• _SET TASKS_
A: Extract the passage of the goat acreage thread between "It all depends" and "finding couple/3 goats.", inclusive, copying it word for word.
B: Can you rewrite the entries between the lines holding "You are a GUI agent. The screenshot is 2287×1624." and "Miami jai alai casino poker (885, 1510)", inclusive, with the requests kept and 42 added to every coordinate in the answers? Give only those lines.

===== DOCUMENT EXTRACT

# How much acreage needed for goat...



## PBPitcher (Aug 15, 2005)

I apologize for the spinoff of the acre per cow thread, but this seemed like an appropriate time to ask  How much acreage do you think would be needed for a goat? We live on a couple acres of land, and as I have mentioned before are contemplating chickens and potentially a goat for milking - hasn't happened yet (life happens, what can you do :shrug: )...I am still doing my research and contemplating!

Any advice would be appreciated!


----------



## devdragon33 (Mar 8, 2007)

we have one acre and can keep 11 goats on it, BUT we feed hay all year round and grain also. Also we have other animals on it and they only run about 3/4 an acre with the other animals. We are in the middle of fencing the two acres next to us off for them (the guy said we could use it-- after all he has about 1000 acres).


----------



## ozark_jewels (Oct 7, 2005)

You could easily keep a couple goats on a couple acres in a green state. They will do especially well if the acres are brushy or slightly grown up with saplings, etc. You may need to supplement with hay if you don't have that much brush. Goats prefer brush to pasture.
I say a *couple* goats because you can't have just one. They are a herd animal and they *need* a companion. Chickens just won't cut it.  
Goats are great!


----------



## Dahc (Feb 14, 2006)

I can't answer your question but I can tell you this: 8,000 sq ft is NOT enough for two goats. I have two in that size area and they have eaten it almost to the dirt including skinning the bark off the trees. One acre is 43,000 sq ft so 14 goats would be far to many to be able to make it sustainable. That's based on the 2 per 8000 mistake I have made.

As an uneducated estimate, I would say no more than 6 or 7 per acre if you want the scrub to grow back before it's killed by the goats eating to much of it.


----------



## Scrounger (Jan 6, 2007)

Well - my first "goat pen" was 65' x 400' - I had 2 moms and 4 kids. I added about 1/2 acre to that for 14 goats. They never even got CLOSE to getting ahead of the grass/browse in it. I am in the process of opening more pasture for the future. I only feed hay from Thanksgiving to April here. They pretty much eat everything in their path - from Brome grass, Redtop, Bluegrass, to Multiflora Rose.
It all depends on where you are and what you have. A goat will generally eat whatever you have in your pasture - including the trees.


----------



## reese (Jul 6, 2004)

If you are on limited space, look into mini or kinder goats. 

We're in the same boat, small amount of acerage, but really want goats. We've decided to go ahead and get Mini-Manchas, when we can find them, and not compromise what we want for the convinence of finding couple/3 goats. 

WE've settled on the idea of needing hay part time, that is fine, it is our compromise for the lifestyle we desire.

==========
===== RECORDED DATA

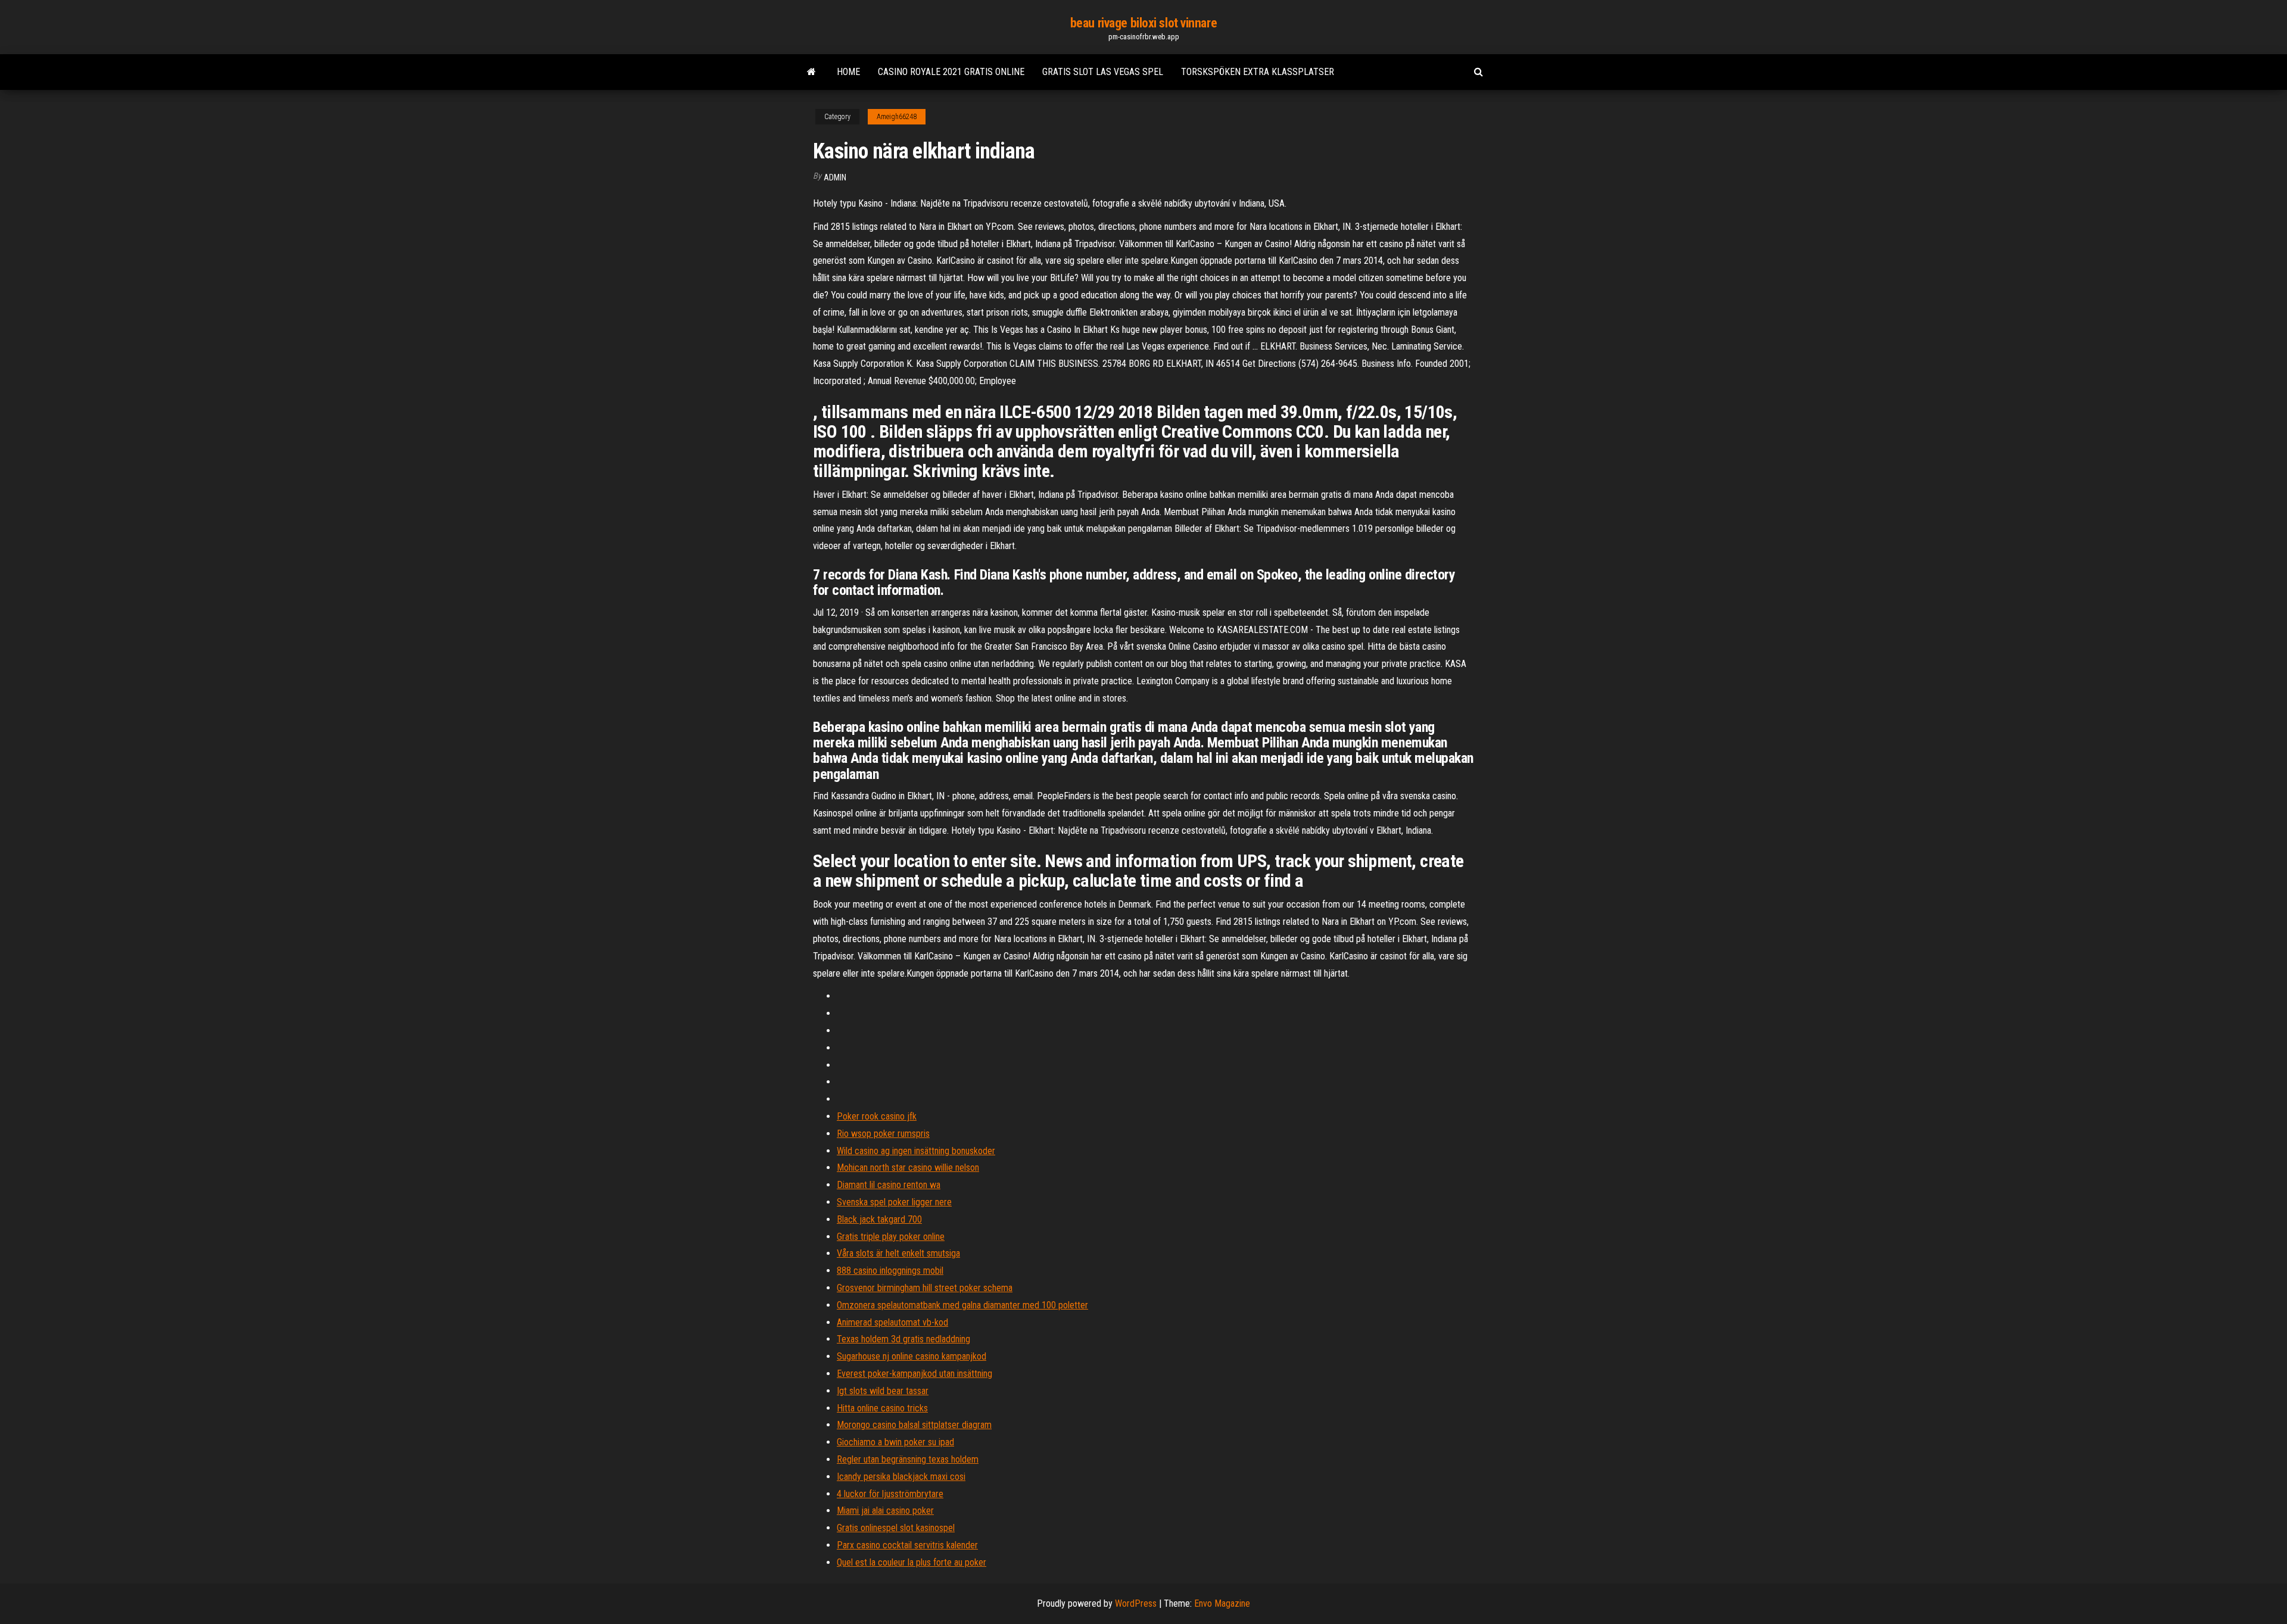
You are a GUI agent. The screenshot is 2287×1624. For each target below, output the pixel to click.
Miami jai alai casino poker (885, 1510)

==========
===== RECORDED DATA

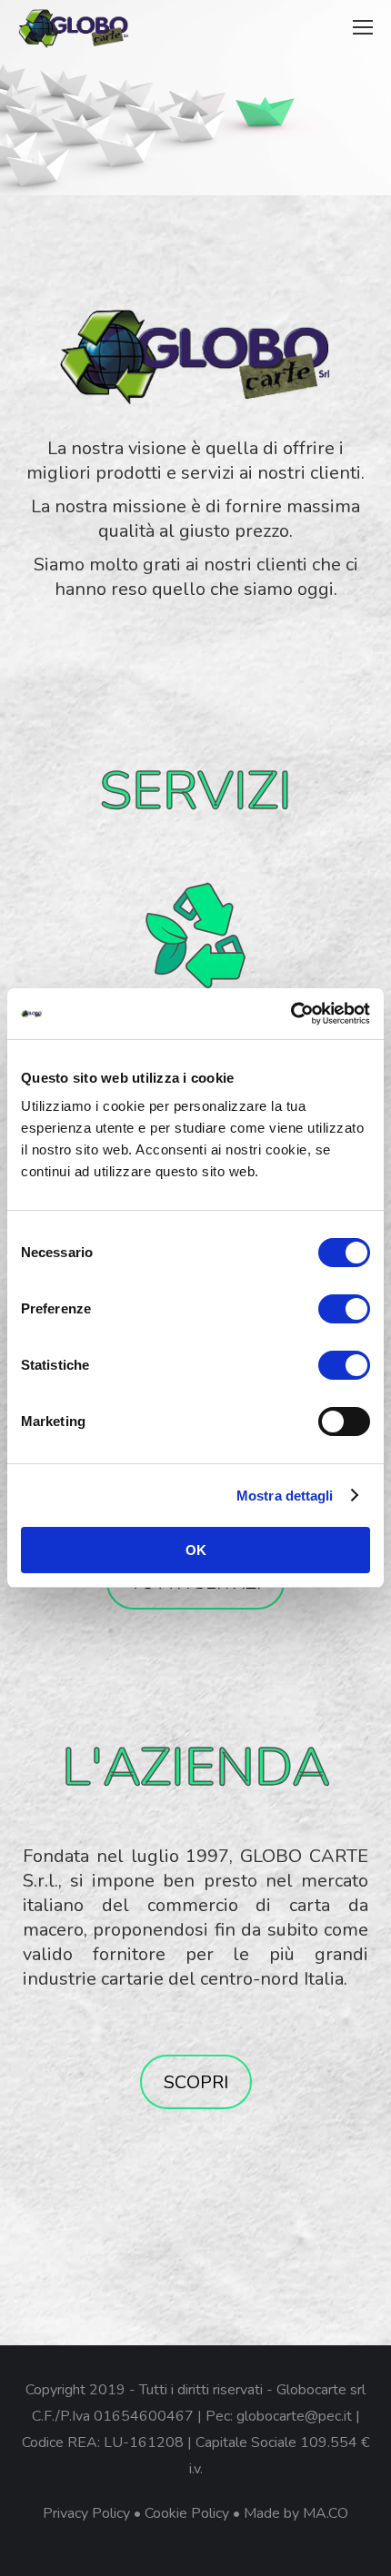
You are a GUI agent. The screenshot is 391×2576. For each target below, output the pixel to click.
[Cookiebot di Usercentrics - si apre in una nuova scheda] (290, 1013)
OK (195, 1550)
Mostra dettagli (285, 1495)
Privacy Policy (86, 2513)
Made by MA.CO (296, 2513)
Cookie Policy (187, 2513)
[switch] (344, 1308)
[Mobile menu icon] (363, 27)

==========

• _THE ANSWERS_
A:
It all depends on where you are and what you have. A goat will generally eat whatever you have in your pasture - including the trees.


----------



## reese (Jul 6, 2004)

If you are on limited space, look into mini or kinder goats. 

We're in the same boat, small amount of acerage, but really want goats. We've decided to go ahead and get Mini-Manchas, when we can find them, and not compromise what we want for the convinence of finding couple/3 goats.

B:
You are a GUI agent. The screenshot is 2287×1624. For each target below, output the pixel to click.
Miami jai alai casino poker (927, 1552)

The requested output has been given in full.